Nachtigall – oder doch Lerche?
Das Karlsruher Figurentheater »Marotte« ließ in seiner Version von Shakespeares »Romeo und Julia« die Puppen tanzen. Im Rahmen der »Puppenparade Ortenau« erweckten Friederike Krahl und Carsten Dittrich das berühmteste Liebespaar der Literatur zum Leben und gaben der Tragödie ihren Lauf.
Oberkirch. Die Geschichte ist bekannt: Romeo Montague sieht die blutjunge Julia Capulet, beide sind schockverliebt und haben ein Problem: Ihre Familien sind bis aufs Blut verfeindet. Im Namen der Feindschaft tötet Julias Cousin Romeos besten Freund, worauf Romeo wutentbrannt Cousin Tybalt ersticht. Romeo muss fliehen, und Julia soll verkuppelt werden. Trotz Familienzwist und allen widrigen Umständen heiraten die Liebenden, kaum dass sie sich 24 Stunden kennen.
Pater Lorenzo ist ihnen nicht nur dabei behilflich, er besorgt Julia auch einen Schlaftrunk, der sie tot erscheinen lasst. Nur leider weiß Romeo nichts von diesem Plan. Er sieht Julia leblos, trinkt Gift (dieses Mal echtes), Julia wacht auf, sieht ihren toten Geliebten und ersticht sich.
Unzählige Versionen – von Bernstein bis Kishon – dieser berühmtesten Liebesromanze gibt es, und auch die Puppenspieler in Oberkirch machen mit beim grausamen Spiel. So ist es die Puppenspielerin, die den Becher voll des Schlaftrunkes zu Julias Mund führt und das katastrophale Ende der beiden Liebenden damit einleitet.
Tränenreich treffen nach der Trauerfeier Graf Montague (Carsten Dittrich) und Gräfin Capulet (Friederike Krahl) aufeinander.
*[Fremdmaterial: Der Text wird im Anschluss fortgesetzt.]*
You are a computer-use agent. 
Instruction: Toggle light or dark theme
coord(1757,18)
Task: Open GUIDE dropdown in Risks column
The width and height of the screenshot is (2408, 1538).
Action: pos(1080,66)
Entgegen der Vorlage von Shakespeare schaffen sie es nicht sich zu versöhnen, sondern beschuldigen sich gegenseitig: Fechtkampf mit Regenschirmen, sodass der alte Familienzwist wieder aufbricht.
Elegante Ausstattung
Dennoch lassen sie die vergangene Tragödie Revue passieren und die Gruft öffnet sich zur Guckkastenbühne mit großer Wandlungsfähigkeit. Innerhalb weniger Augenblicke wird sie vom Park zum Ballsaal der Familie Capulet mit einer wunderschönen, eleganten Ausstattung, dem mittelalterlichen Stoff entsprechend.
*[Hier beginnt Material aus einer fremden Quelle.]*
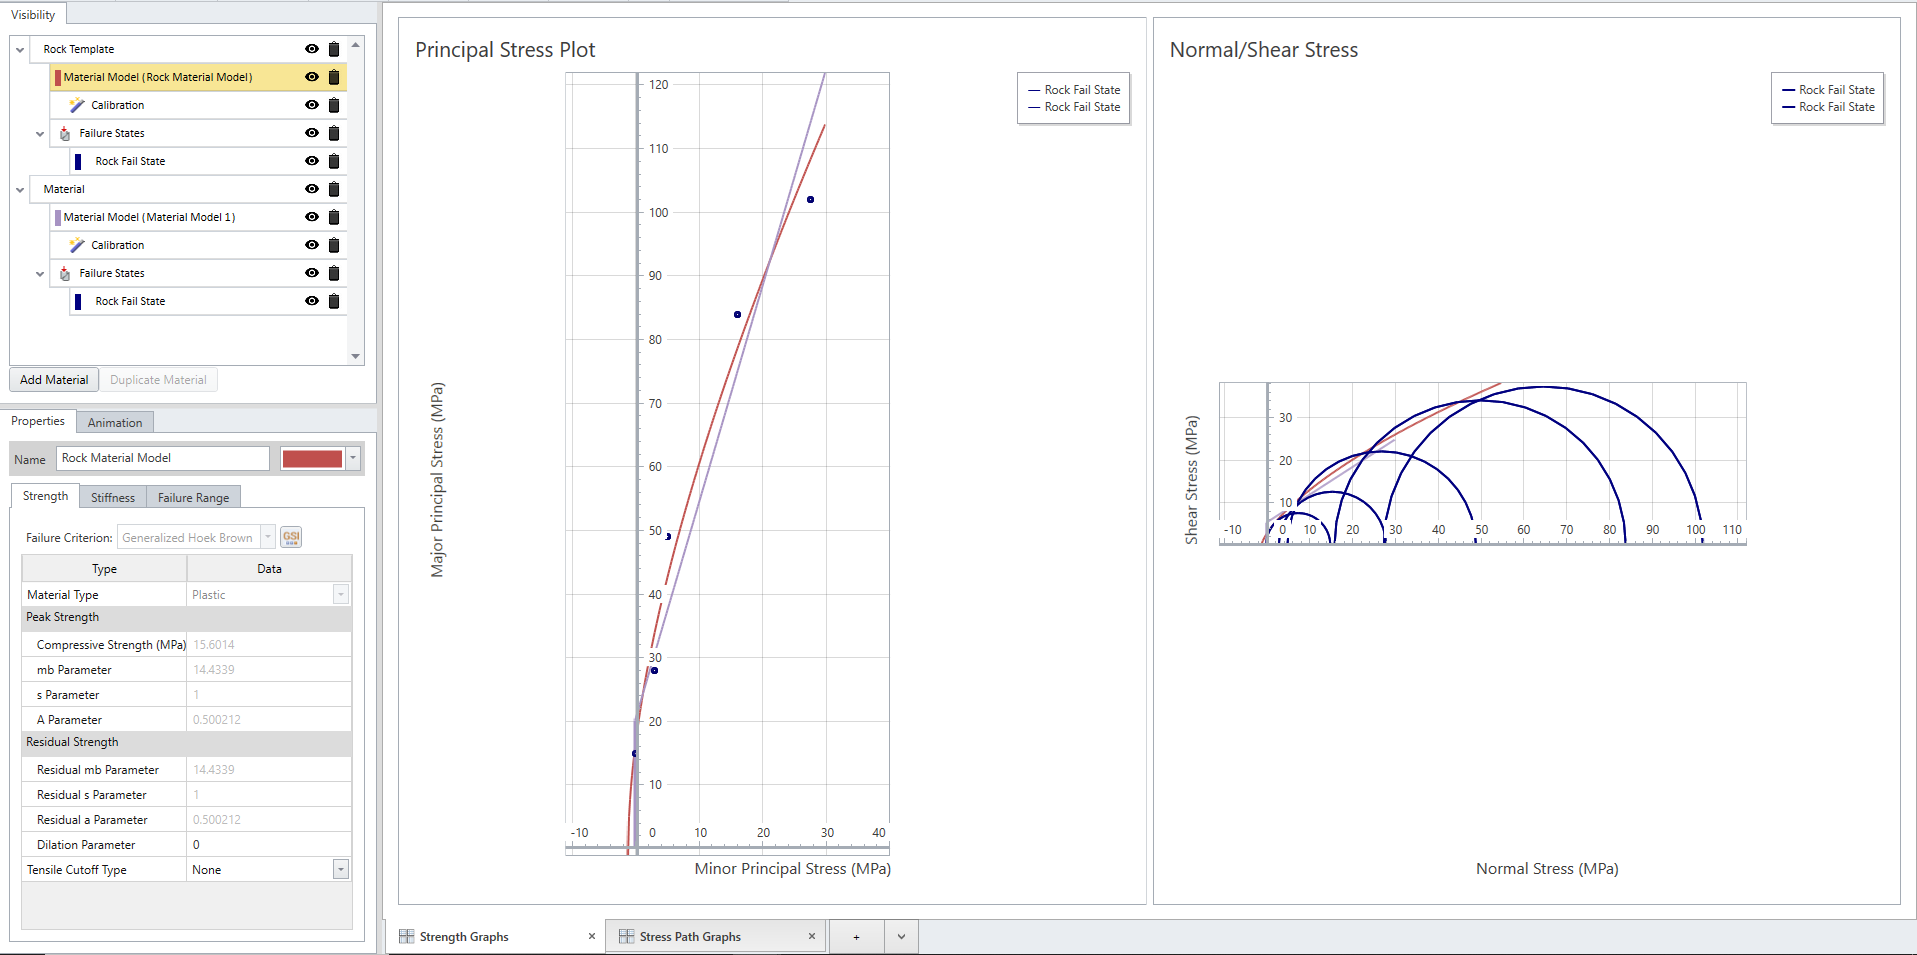
Task: Click the grid icon on Strength Graphs tab
Action: point(406,936)
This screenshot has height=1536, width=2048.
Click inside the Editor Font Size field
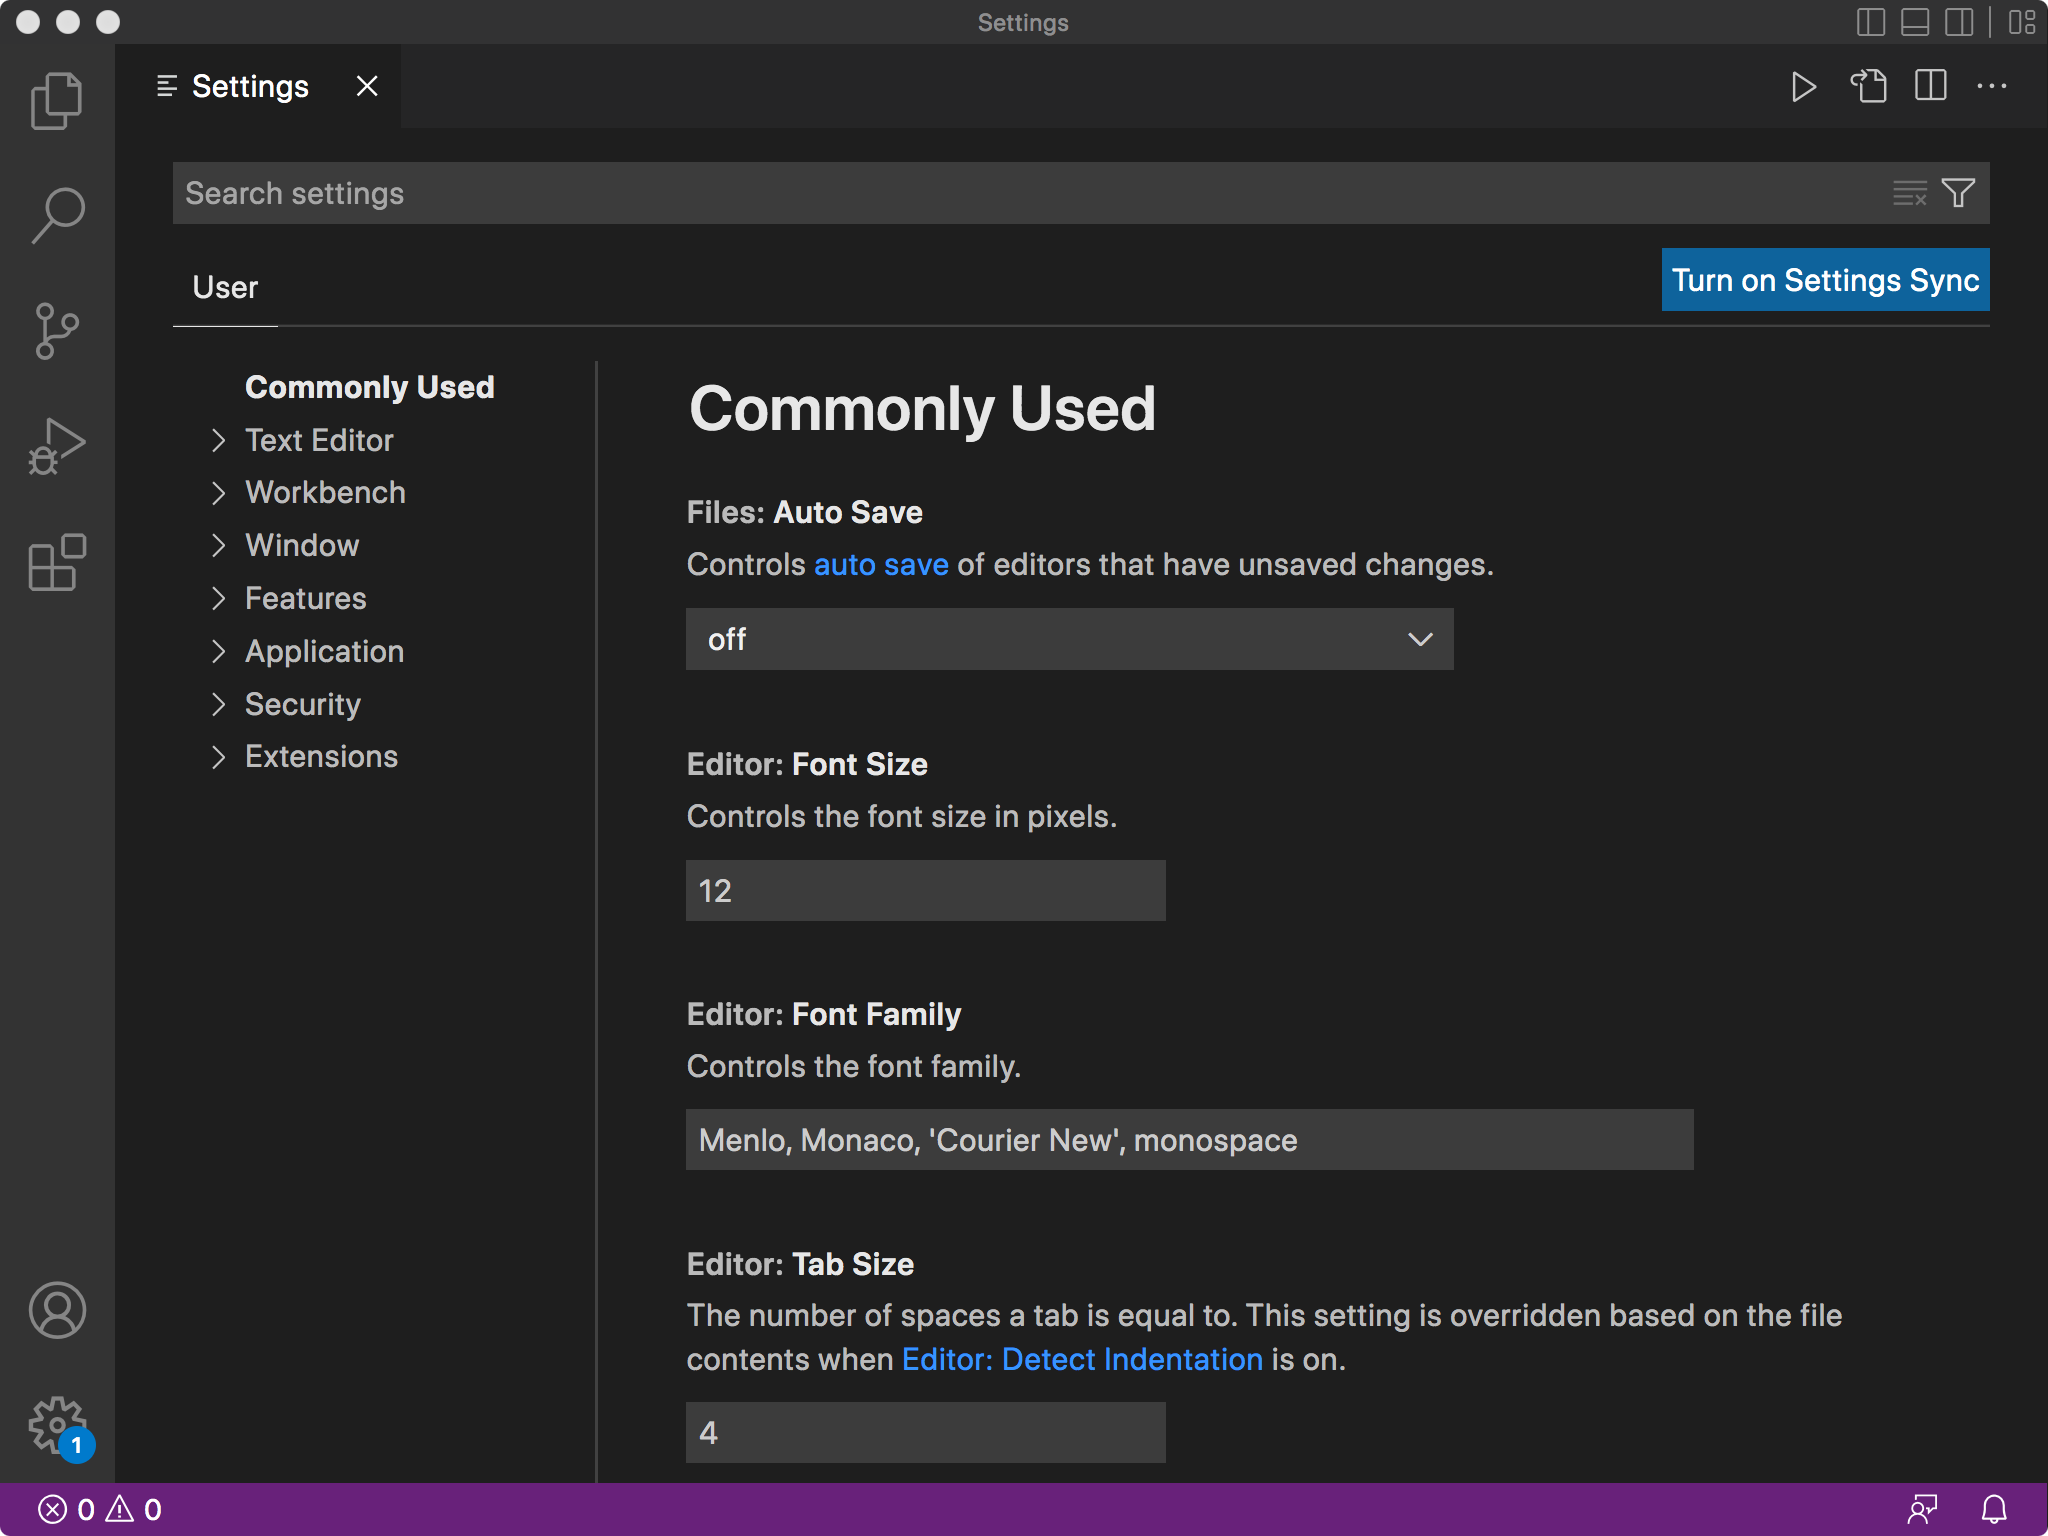tap(924, 890)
Nur wenige der Holzpuppen sind voll bewegliche Marionetten wie Romeo und Julia, die meisten haben nur Fäden an den Armen und werden an einem Stab geführt. Die Gesichtszüge sind jedoch bei allen absolut lebendig, sehr charaktervoll gestaltet. Zum Leben erweckt werden sie in großartiger Weise und in unterschiedlichen Stimmlagen durch Krahl und Dittrich, beide Schau- und Puppenspieler, Regisseure und Autoren, die unter der Regie von Therese Thomaschke der Tragödie ihren Lauf geben.
Neben frei gesprochenen, auch improvisierten Textpassagen, wenn die Schauspieler in die Handlung eintreten, die Szenen durch Zwischenspiele verbinden oder anstelle der Puppen im Degenduell wirbeln, halten sie sich in den Schlüsselszenen an das Original – und das sehr anrührend und nahegehend. Ideenreich und sehr romantisch wandelt sich die Bühne zur Hochzeitsnacht von Romeo und Julia, viel zu schnell beendet durch ein Lerchenlied – oder doch durch die Nachtigall?
Das Publikum, auch junges – war begeistert von dieser eindrücklichen Inszenierung, die den 1. Preis für Jugendtheater der Stadt Karlsruhe erhielt.
Als Abschluss der »Ortenauer Puppenparade«, die noch bis zum 29. März dauert, wird im Oberkircher freche hus eine Inszenierung von Dittrichs Theater »Fiesemadände« zu sehen sein: Es ist ihm gelungen, die Rechte für Peter Maffays Musical »Tabluga & Lilli« zu erhalten – natürlich als Puppenspiel.